The research team identified seven distinct personality profiles among customer service representatives. Two profiles stand out as particularly instructive for understanding AI agent design:

Empathizers are agents most managers would prefer to hire. They are natural listeners who prioritize emotional connection. They validate customer feelings, express genuine concern, and focus on making customers feel heard. When a frustrated customer calls about a billing error, an Empathizer responds with warmth: “I completely understand how frustrating that must be. Let me look into this for you and make sure we get it sorted out.” Empathizers excel at building rapport and defusing tension. Managers love them, 42% of surveyed managers said they’d preferentially hire this profile.

Controllers take a fundamentally different approach. They’re direct, confident problem-solvers who take charge of interactions. Rather than asking customers what they’d like to do, Controllers tell them what they should do. When that same frustrated customer calls about a billing error, a Controller responds differently. “I see the problem. There’s a duplicate charge from October 15th. I’m removing it now and crediting your account. You’ll see the adjustment within 24 hours. Is there anything else I can help you fix today? ” Controllers are decisive, prescriptive, and focused on the fastest path to resolution.

Here’s what the HBR research revealed: Controllers dramatically outperform Empathizers on virtually every quality metric that matters: customer satisfaction, first-contact resolution, and especially customer effort scores. Yet only 2% of managers said they’d preferentially hire Controllers. This does not eliminate the need for empathetic agents but clarifies that empathy is necessary but not enough.

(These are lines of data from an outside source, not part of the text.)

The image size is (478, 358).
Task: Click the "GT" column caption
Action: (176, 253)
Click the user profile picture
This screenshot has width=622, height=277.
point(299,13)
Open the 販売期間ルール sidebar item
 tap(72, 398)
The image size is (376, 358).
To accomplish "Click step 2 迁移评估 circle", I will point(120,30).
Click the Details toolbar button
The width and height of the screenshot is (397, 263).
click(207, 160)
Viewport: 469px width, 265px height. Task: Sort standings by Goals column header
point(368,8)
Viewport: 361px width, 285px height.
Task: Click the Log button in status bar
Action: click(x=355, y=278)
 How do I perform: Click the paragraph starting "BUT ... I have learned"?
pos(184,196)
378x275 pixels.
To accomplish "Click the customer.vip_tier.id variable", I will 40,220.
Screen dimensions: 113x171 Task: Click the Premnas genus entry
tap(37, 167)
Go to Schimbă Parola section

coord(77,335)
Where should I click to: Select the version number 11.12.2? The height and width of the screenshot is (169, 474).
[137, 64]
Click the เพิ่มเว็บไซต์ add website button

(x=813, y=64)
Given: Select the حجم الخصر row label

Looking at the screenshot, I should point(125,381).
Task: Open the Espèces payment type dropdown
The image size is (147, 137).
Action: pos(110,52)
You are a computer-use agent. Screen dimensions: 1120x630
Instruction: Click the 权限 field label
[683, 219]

This insight becomes even more important when we consider the context of modern customer service. Nearly a decade of investment in self-service technology means that by the time a customer reaches a human or an AI agent, they’ve already tried to solve the problem themselves. They’ve searched for the FAQ, attempted the chatbot, maybe even watched a YouTube tutorial. They’re not calling because they want to chat. They’re calling because they’re stuck, frustrated, and need someone to take charge and fix their problem.

The HBR research quantified this: 96% of customers who have low-effort service experience intend to re-purchase from that company, directly translating into higher retention and recurring revenue. For high-effort experiences, that number drops to just 9%. Customer effort is four times more predictive of disloyalty than customer satisfaction.

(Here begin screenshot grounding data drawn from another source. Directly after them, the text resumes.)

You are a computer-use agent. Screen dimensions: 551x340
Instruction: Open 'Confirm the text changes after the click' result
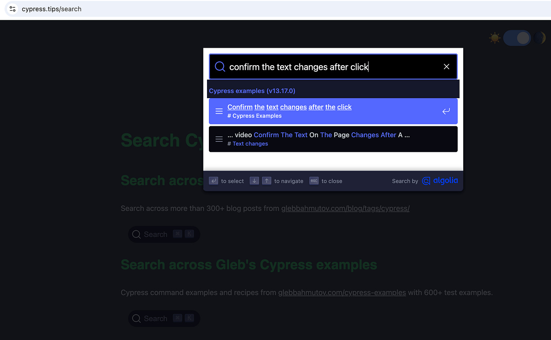point(290,107)
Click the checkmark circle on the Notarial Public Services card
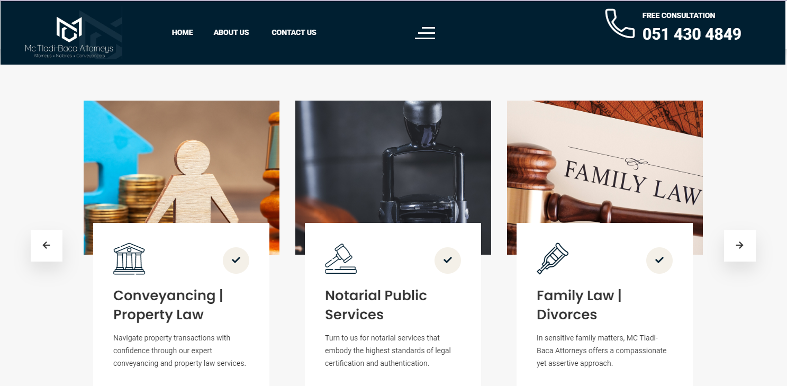 coord(448,260)
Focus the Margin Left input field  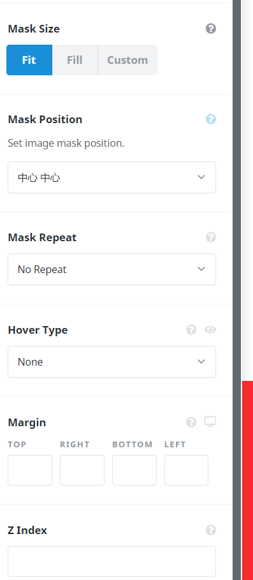point(187,470)
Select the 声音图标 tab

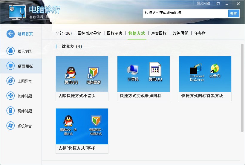[x=159, y=33]
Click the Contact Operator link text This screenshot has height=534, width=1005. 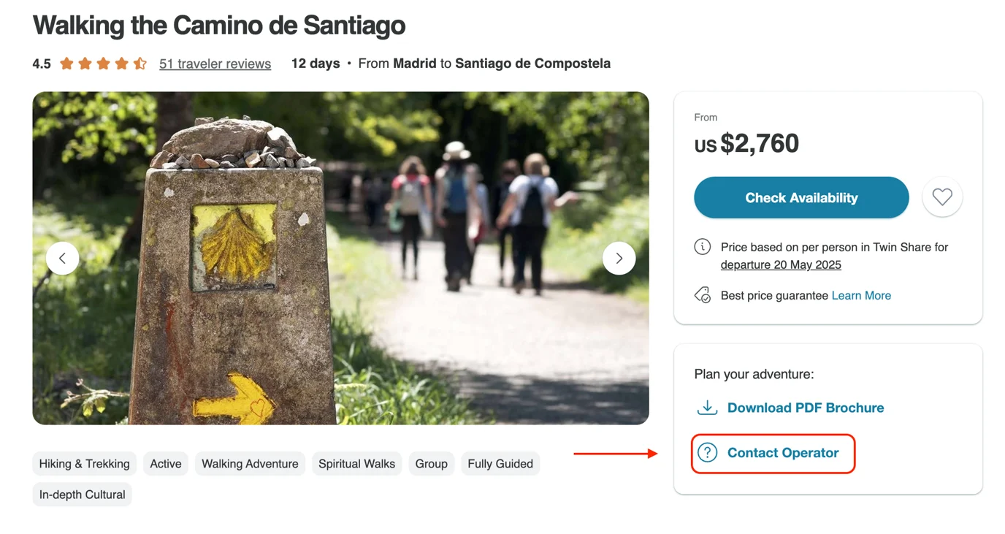click(783, 453)
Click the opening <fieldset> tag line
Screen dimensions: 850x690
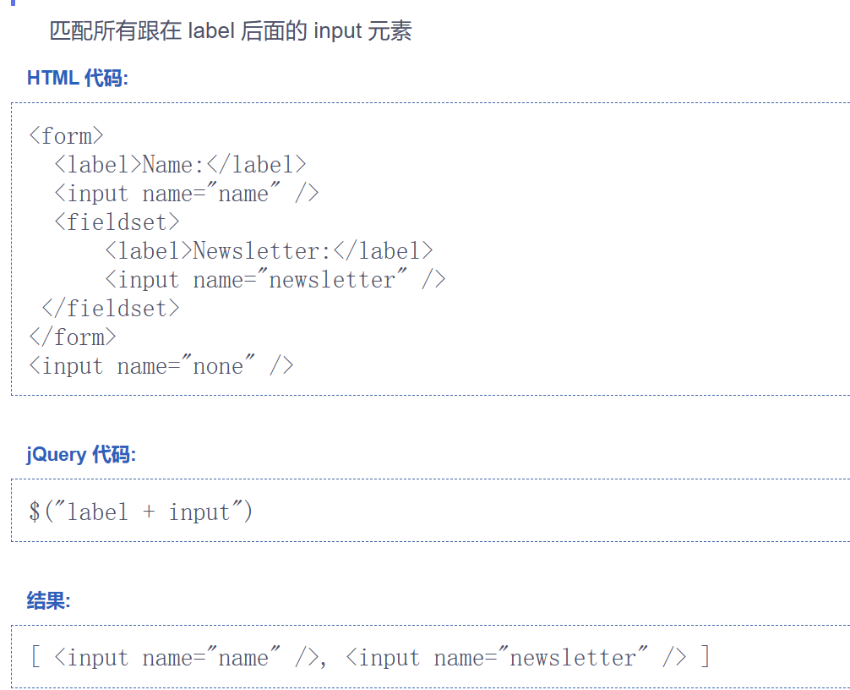117,222
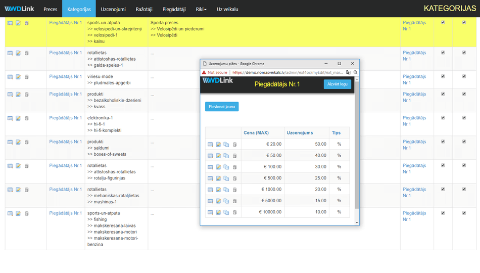Switch to the Uzcenojumi tab
The image size is (480, 273).
click(113, 9)
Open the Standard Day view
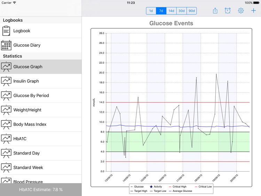Viewport: 261px width, 196px height. 26,153
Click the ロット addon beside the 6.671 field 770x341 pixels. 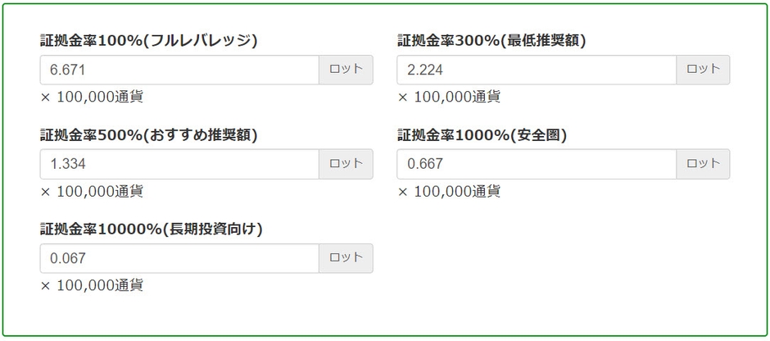click(346, 70)
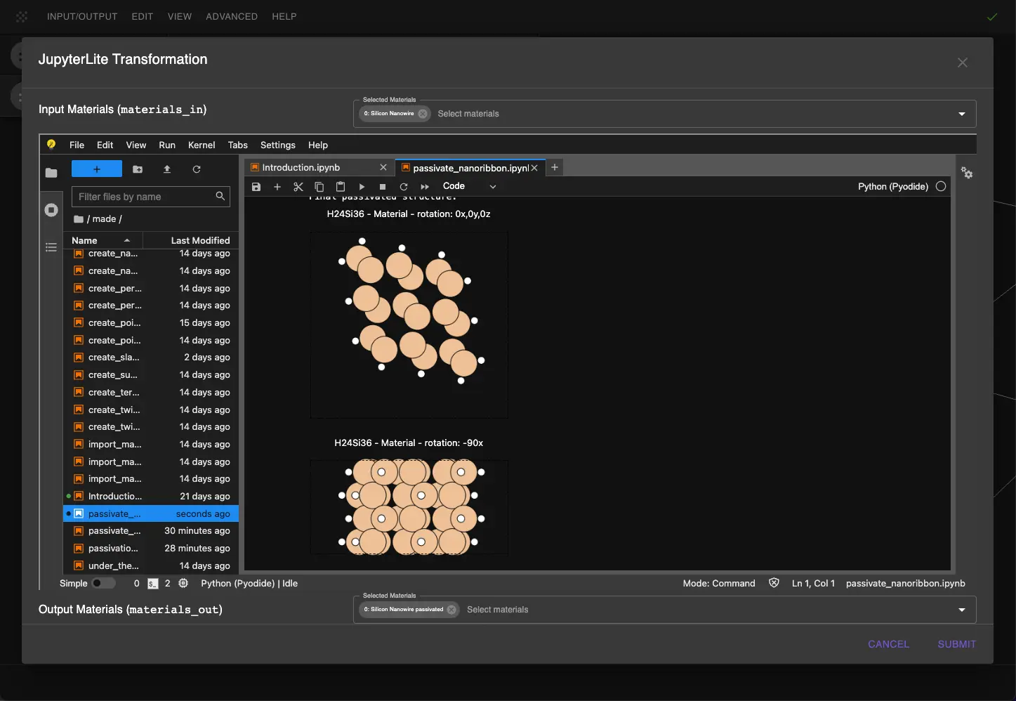1016x701 pixels.
Task: Insert a new cell below
Action: (277, 187)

The AI Advantage: Dynamic Persona Adaptation

Human agents are who they are. An Empathizer can learn Controller techniques, but their natural instincts will always pull toward emotional validation. A Controller can practice active listening, but they’ll always be most comfortable cutting the chase. Training can shift behavior at the margins, but a fundamental personality is remarkably stable.

AI agents can learn from the best human agents and adapt their style in real time based on conversation context. A well-designed agent can operate in Controller mode for straightforward technical issues- direct and prescriptive-and shift to Empathizer mode when a customer shares difficult news. It adapts mid-conversation based on sentiment, issue complexity, and customer preferences.

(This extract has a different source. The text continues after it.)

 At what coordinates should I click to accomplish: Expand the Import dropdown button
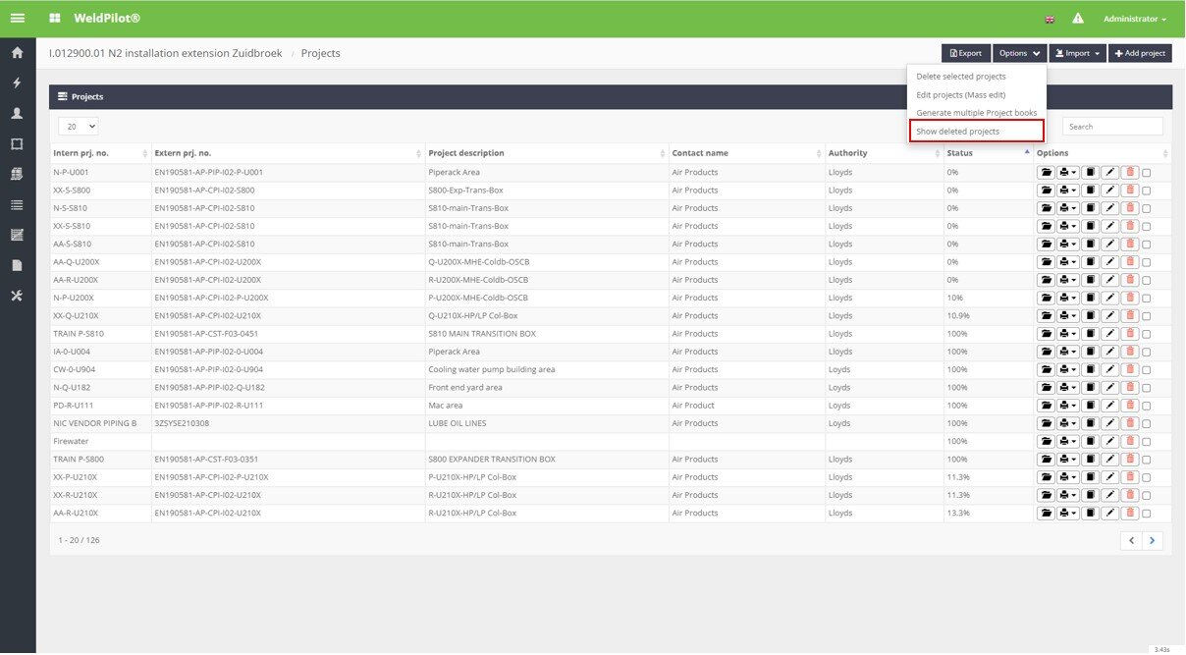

This isn’t about mimicking personality types. It’s about dynamically deploying the right approach for each moment of each interaction. The best AI agents don’t choose between being helpful and being efficient. They recognize that true helpfulness often means being efficient. They adapt their communication style to what each customer needs in each moment.

But this flexibility adds to the fundamental measurement challenges for both human and AI agents’ evaluation. There is no single “best” conversation. All interactions are highly dynamic with no fixed reference for comparison, and the most important business metrics are trailing and hard to attribute at the conversation or agent level. As a result, no single metric can capture this complexity. We need a framework that evaluates agent capabilities across contexts.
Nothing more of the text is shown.